According to the passage below, why did the narrator, as a student, see no need for lessons in Government or History? Answer in one to three sentences.

■ Provided passage
▽
I didn't believe him.
"Don't bother me," I thought, "I'm sleeping."
You see, I already had big plans for the future. I had a pep rally to go to. And then I had a football game to attend. And then I had the dance to think about after. What did I need a lesson in Government or History for? Why did something that happened a billion years ago matter to my life now?
And I rarely studied.
Diane: Don't you ever read?
Thornton Melon: Read. Who has time? I see the movie. I'm in and out in two hours.
Fast forward to 2001. My pom poms were long gone and it was the year the World Trade Center was bombed by two airplanes. I was cat-sitting in an apartment that was located a half hour West from my hometown in the Oakland/Berkeley area. History was being made. Big words and deep thought were being tossed around. People spoke differently on the other side of the Caldecott tunnel. This tunnel separated my native suburbia from intellectual and politically correct urbia. I can't say I knew what the heck people were talking about half the time, but I wanted to.
Toto, we are no longer in Kansas.
I decided I wanted to become part of the dialogue. The dialogue of what was happening in the world, and, well, ... life. Like the late Mr. Jameison, may he rest in peace, said to me all those years ago, I did finally want to "know this stuff."
I had never finished college, for many reasons, and here I was now, in 2010, perhaps having my first "mid life crisis" as I contemplated all the decisions to be made if I chose to go back to school.
What would I major in? I have many interests.
"I say you should throw history in the hat," my friend Peggy told me one night after coming out of a movie theatre. As someone who has permission to view my Netflix queue, she has seen the growing list of documentaries on the aftermath of WWII and "The Rise and Fall of Communism."
△
■ Material provided
▽
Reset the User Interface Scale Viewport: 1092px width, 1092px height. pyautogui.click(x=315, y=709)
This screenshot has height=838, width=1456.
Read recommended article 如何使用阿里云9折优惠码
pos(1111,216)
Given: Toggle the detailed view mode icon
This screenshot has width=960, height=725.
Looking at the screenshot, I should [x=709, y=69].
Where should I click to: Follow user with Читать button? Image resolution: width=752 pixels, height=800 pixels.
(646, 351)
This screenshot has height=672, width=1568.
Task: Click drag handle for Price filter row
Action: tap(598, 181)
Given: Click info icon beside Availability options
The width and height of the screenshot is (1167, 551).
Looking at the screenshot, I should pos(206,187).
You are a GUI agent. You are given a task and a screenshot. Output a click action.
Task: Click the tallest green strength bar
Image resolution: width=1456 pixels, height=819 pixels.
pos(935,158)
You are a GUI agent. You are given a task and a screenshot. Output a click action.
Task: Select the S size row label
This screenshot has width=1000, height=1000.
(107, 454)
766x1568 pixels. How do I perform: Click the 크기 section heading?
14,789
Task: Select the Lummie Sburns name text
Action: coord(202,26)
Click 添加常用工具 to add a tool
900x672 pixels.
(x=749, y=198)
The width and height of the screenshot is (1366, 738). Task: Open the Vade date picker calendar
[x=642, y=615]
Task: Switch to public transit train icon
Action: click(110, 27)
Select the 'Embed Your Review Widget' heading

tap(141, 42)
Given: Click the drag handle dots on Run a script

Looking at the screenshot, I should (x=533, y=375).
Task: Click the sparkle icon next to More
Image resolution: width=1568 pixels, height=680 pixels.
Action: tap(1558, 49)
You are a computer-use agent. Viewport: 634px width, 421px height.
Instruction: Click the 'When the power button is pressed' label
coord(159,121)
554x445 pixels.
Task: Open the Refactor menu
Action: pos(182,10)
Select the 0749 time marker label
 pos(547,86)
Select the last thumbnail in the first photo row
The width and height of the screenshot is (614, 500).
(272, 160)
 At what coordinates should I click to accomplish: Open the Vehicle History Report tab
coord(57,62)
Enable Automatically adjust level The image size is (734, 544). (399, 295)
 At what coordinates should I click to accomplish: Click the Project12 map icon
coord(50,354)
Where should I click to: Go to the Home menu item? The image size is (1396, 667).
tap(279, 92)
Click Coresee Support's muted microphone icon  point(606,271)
△
■ Solution for this task
The narrator already had big plans: a pep rally, then a football game, and then the dance afterward. With those plans in mind, the narrator couldn't see why something that happened "a billion years ago" mattered to life at that moment.